XGBoost Is The Best Algorithm for Tabular Data

Background

Tabular data refers to structured data organized into rows and columns, similar to a spreadsheet or database table, where each row represents an individual record and each column represents a feature or variable.

XGBoost (or more generally Gradient-Boosted Decision Trees) is generally regarded as the most suitable algorithm for tabular data.

This is because it will produce a more skillful model in less time (on average) than other algorithms on tabular datasets. This is particularly important to highlight given the current popularity of neural networks, e.g. XGBoost is generally preferred over neural networks on tabular datasets.

This finding is well supported by large research studies.

This does not mean that the research question of “the best predictive modeling method on datasets we care about” is settled, more work is required (and also the no free lunch theorem is relevant at the limit).

It also does not mean that XGBoost will give the best or fastest model on all datasets, but empirical research does suggest it is expected to outperform other methods, on average.

For example, below are some cherry-picked quotes:

How to Win Kaggle Competitions

The first big development that we saw or the first big contribution I think Kaggle made is we made it very clear that Random Forest was the best algorithm for actually most problems at that time, and then, let’s say about 2014, Tianqi Chen at the University of Washington released XGBoost. I think it was always thought that gradient boosting machines should be better, you know. It’s a very smart approach to run someway decision trees. They should be better. They’re very, very finicky before XGBoost. When Tianqi Chen launched XGBoost, it really took over from Random Forest.

– Anthony Goldbloom, How to Win Kaggle Competitions, Gradient Dissent, 2020.

Tabular Data: Deep Learning is Not All You Need

Our study shows that XGBoost outperforms these deep models across the datasets, including the datasets used in the papers that proposed the deep models. We also demonstrate that XGBoost requires much less tuning.

– Tabular Data: Deep Learning is Not All You Need, 2021.

In conclusion, despite significant progress using deep models for tabular data, they do not outperform XGBoost on the datasets we explored, and further research is probably needed in this area.

– Tabular Data: Deep Learning is Not All You Need, 2021.

Why Do Tree-Based Models Still Outperform Deep Learning On Tabular Data?

Results show that tree-based models remain state-of-the-art on medium-sized data (∼10K samples) even without accounting for their superior speed.

– Why Do Tree-Based Models Still Outperform Deep Learning On Tabular Data?, 2022.
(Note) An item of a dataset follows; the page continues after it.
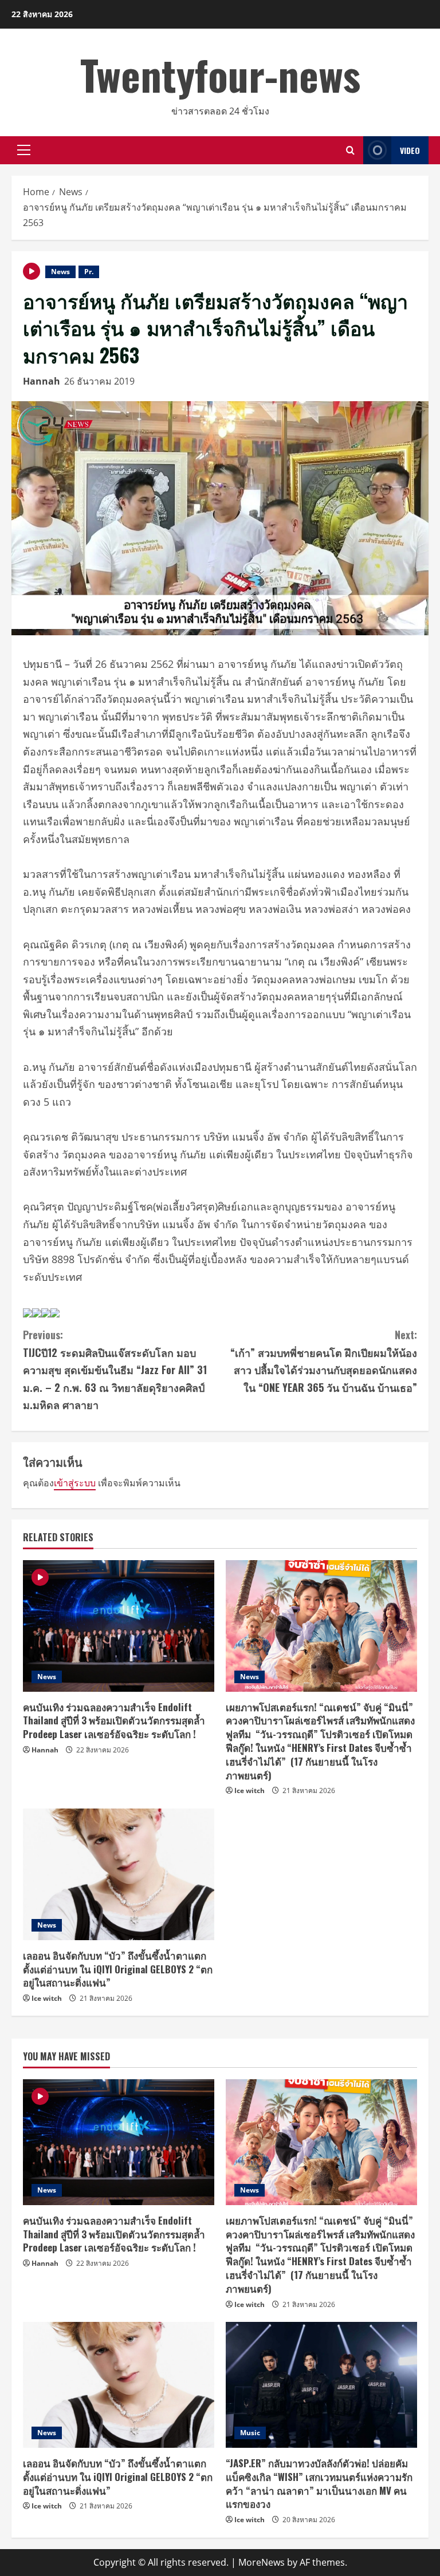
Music (250, 2432)
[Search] (350, 150)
… our systematic benchmark […] reveals clear trends. On such data, tree-based models more easily yield good predictions, with much less computational cost. This superiority is explained by specific features of tabular data: irregular patterns in the target function, uninformative features, and non rotationally-invariant data where linear combinations of features misrepresent the information.
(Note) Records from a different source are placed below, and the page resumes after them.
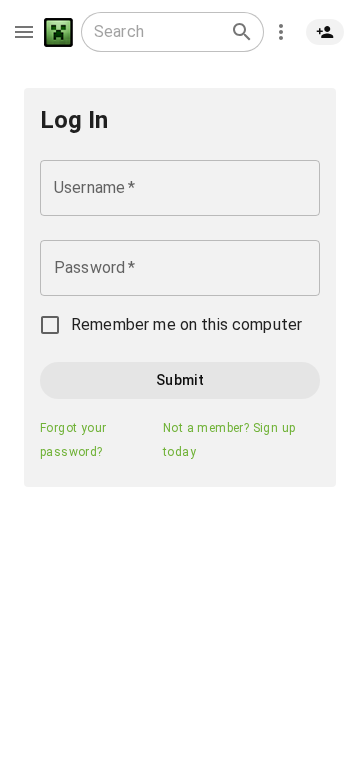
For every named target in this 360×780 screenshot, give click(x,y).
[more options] (281, 32)
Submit (180, 380)
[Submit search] (242, 32)
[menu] (24, 32)
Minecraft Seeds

– Why Do Tree-Based Models Still Outperform Deep Learning On Tabular Data?, 2022.

Deep Neural Networks and Tabular Data: A Survey

Our results, which we have made publicly available as competitive benchmarks, indicate that algorithms based on gradient-boosted tree ensembles still mostly outperform deep learning models on supervised learning tasks, suggesting that the research progress on competitive deep learning models for tabular data is stagnating.

– Deep Neural Networks and Tabular Data: A Survey, 2022.

Deep neural network-based methods for heterogeneous tabular data are still inferior to machine learning methods based on decision tree ensembles for small and mediumsized data sets (less than ~1M samples).

– Deep Neural Networks and Tabular Data: A Survey, 2022.

Forecasting with Trees

The prevalence of approaches based on gradient boosted trees among the top contestants in the M5 competition is potentially the most eye-catching result. Tree-based methods out-shone other solutions, in particular deep learning-based solutions. The winners in both tracks of the M5 competition heavily relied on them.

– Forecasting with Trees, 2022.

The M5 competition has re-affirmed that tree-based methods and gradient-boosted trees belong to the toolbox of forecasters working on big data, operational forecasting problems. We believe that the sophistication of the existing implementations ensures a strong performance. These include feature processing, appropriate loss functions, execution speed, and robust default parametrization.

– Forecasting with Trees, 2022.

When Do Neural Nets Outperform Boosted Trees on Tabular Data?

… for a surprisingly high number of datasets, either the performance difference between GBDTs and NNs is negligible, or light hyperparameter tuning on a GBDT is more important than choosing between NNs and GBDTs.

– When Do Neural Nets Outperform Boosted Trees on Tabular Data?, 2023.

We found that the ‘NN vs. GBDT’ debate is overemphasized: for a surprisingly high number of datasets, either a simple baseline method performs on par with all other methods, or light hyperparameter tuning on a GBDT increases performance more than choosing the best algorithm. On the other hand, on average, GBDTs do outperform NNs.